▶ _Source excerpt_
======
Date: Mon, 14 Feb 2005 14:50:09 +0100
User-agent: Gnus/5.11 (Gnus v5.11) Emacs/22.0.50 (gnu/linux)

Stefan Monnier <address@hidden> writes:

>>     (while (string-match 
>> "\\^\\{2,\\}\\(\\(address@hidden)\\|[8-9a-f][0-9a-f]\\)"
>>                        string)
>>       (setq output
>>           (concat output
>>                   (regexp-quote (substring string
>>                                            0
>>                                            (- (match-beginning 1) 2)))
>>                   (if (match-beginning 2)
>>                       (concat
>>                        "\\(?:" (regexp-quote
>>                                 (substring string
>>                                            (- (match-beginning 1) 2)
>>                                            (match-end 0)))
>>                        "\\|"
>>                        (char-to-string
>>                         (logxor (aref string (match-beginning 2)) 64))
>>                        "\\)")
>>                     (char-to-string
>>                      (string-to-number (match-string 1 string) 16))))
>>           string (substring string (match-end 0))))
>>     (setq output (concat output (regexp-quote string)))
>>     (if (featurep 'mule)
>>       (prog2
>>           (message "%S %S " output buffer-file-coding-system)
>>           (setq output (decode-coding-string output 
>> buffer-file-coding-system))
>>         (message "%S\n" output))
>>       output)))
======
▶ _Data block_

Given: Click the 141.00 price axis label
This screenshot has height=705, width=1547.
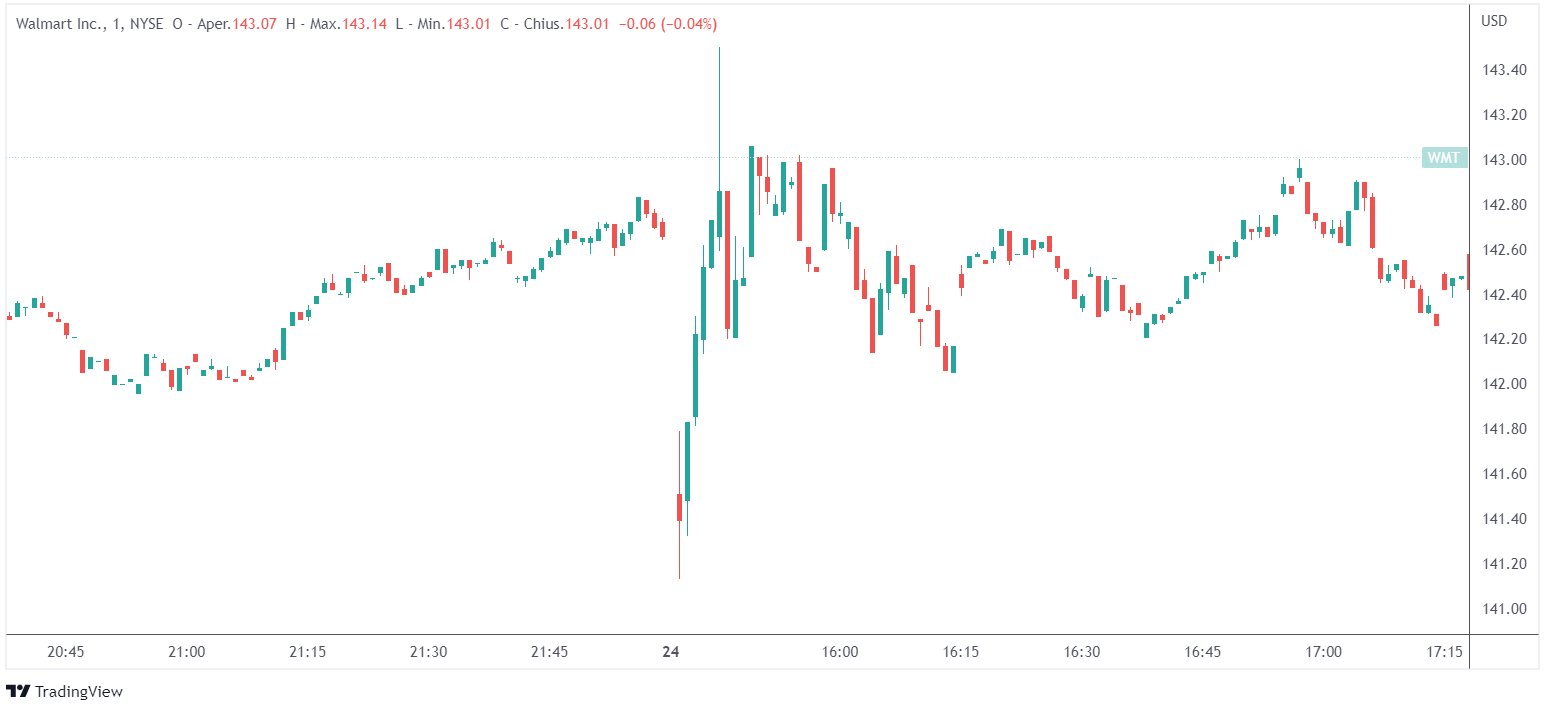Looking at the screenshot, I should click(x=1503, y=609).

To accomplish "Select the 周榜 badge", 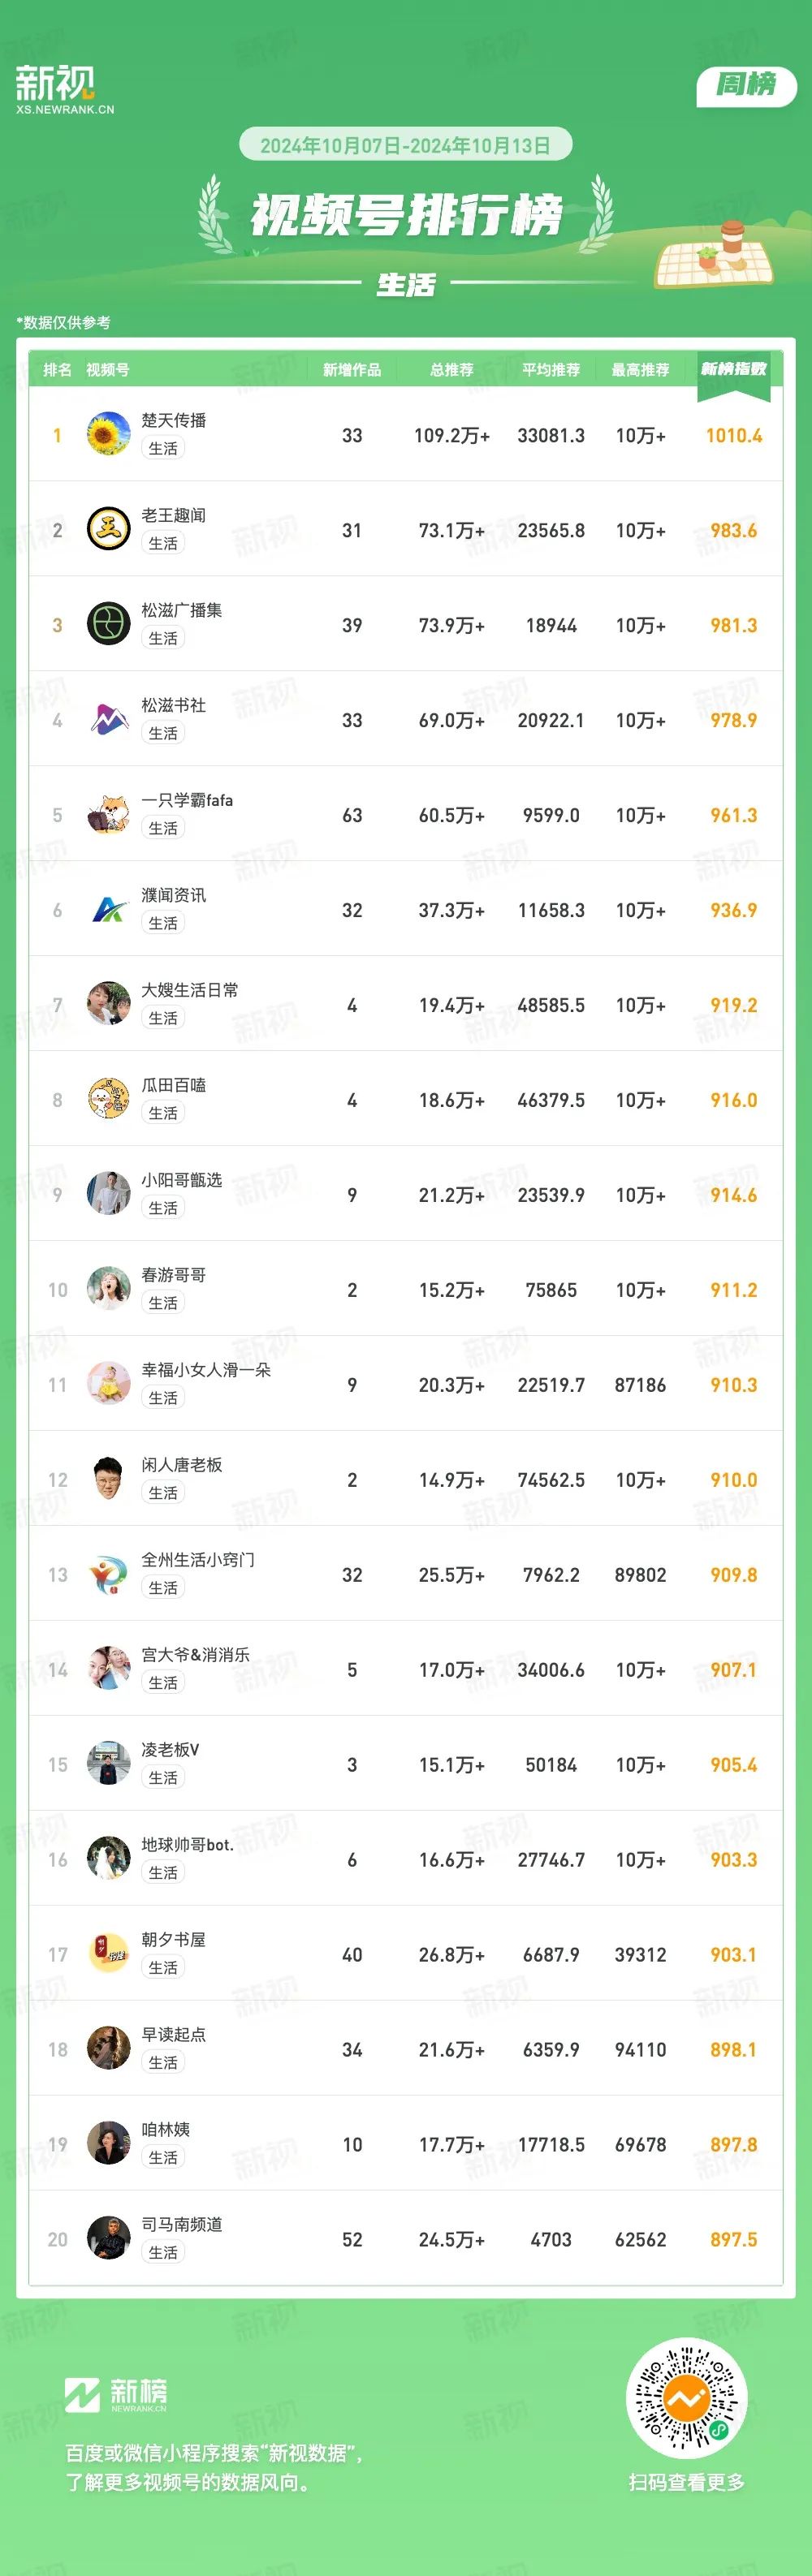I will (746, 85).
======
▶ _Parts of the exercise_
(a) Summarize the Emacs Lisp email excerpt in two sentences.
(b) In the Emacs Lisp email excerpt, swap "output" for "result" and write out the part from "Date: Mon, 14" to "(match-beginning 1) 2)))".
(c) Resume the Emacs Lisp email excerpt after its last line and keep writing.
The listing is from a different source than the Emacs Lisp email excerpt.

▶ _Answers per task_
(a) The Emacs Lisp email excerpt, dated Mon, 14 Feb 2005 and sent with Gnus v5.11 on Emacs 22.0.50, quotes a block of Emacs Lisp code under the line "Stefan Monnier <address@hidden> writes:". The code loops with string-match over a string and adds regexp-quote pieces to output, then, when the mule feature is present, decodes output with buffer-file-coding-system and shows messages.

(b)
Date: Mon, 14 Feb 2005 14:50:09 +0100
User-agent: Gnus/5.11 (Gnus v5.11) Emacs/22.0.50 (gnu/linux)

Stefan Monnier <address@hidden> writes:

>>     (while (string-match 
>> "\\^\\{2,\\}\\(\\(address@hidden)\\|[8-9a-f][0-9a-f]\\)"
>>                        string)
>>       (setq result
>>           (concat result
>>                   (regexp-quote (substring string
>>                                            0
>>                                            (- (match-beginning 1) 2)))

(c)
>
> The problem is that by passing `output' to decode-coding-string you
> clearly consider `output' to be a sequence of bytes.  But to
> construct `output' you use pieces of `string' so you have to make
> sure that `string' is also a sequence of bytes.  Assuming `string'
> comes from the TeX process, you can do that by making sure that that
> process's output coding system is `binary' (or `raw-text' if you
> want EOL-conversion).

I already mentioned that this _is_ exactly what we do already: the
problem is that some TeX systems are set up to quote _some_ bytes from
utf-8 in the ^^xx hexadecimal notation, and let some bytes through
unchanged.  It is completely braindead.  The funny thing is that with
the _mixed_ representation, the hard case, this code worked.  But with
the _complete_ ASCII transcription, it doesn't.  I have to experiment
a bit with things like string-as-multibyte and stuff to find out what
combination will be right all of the time.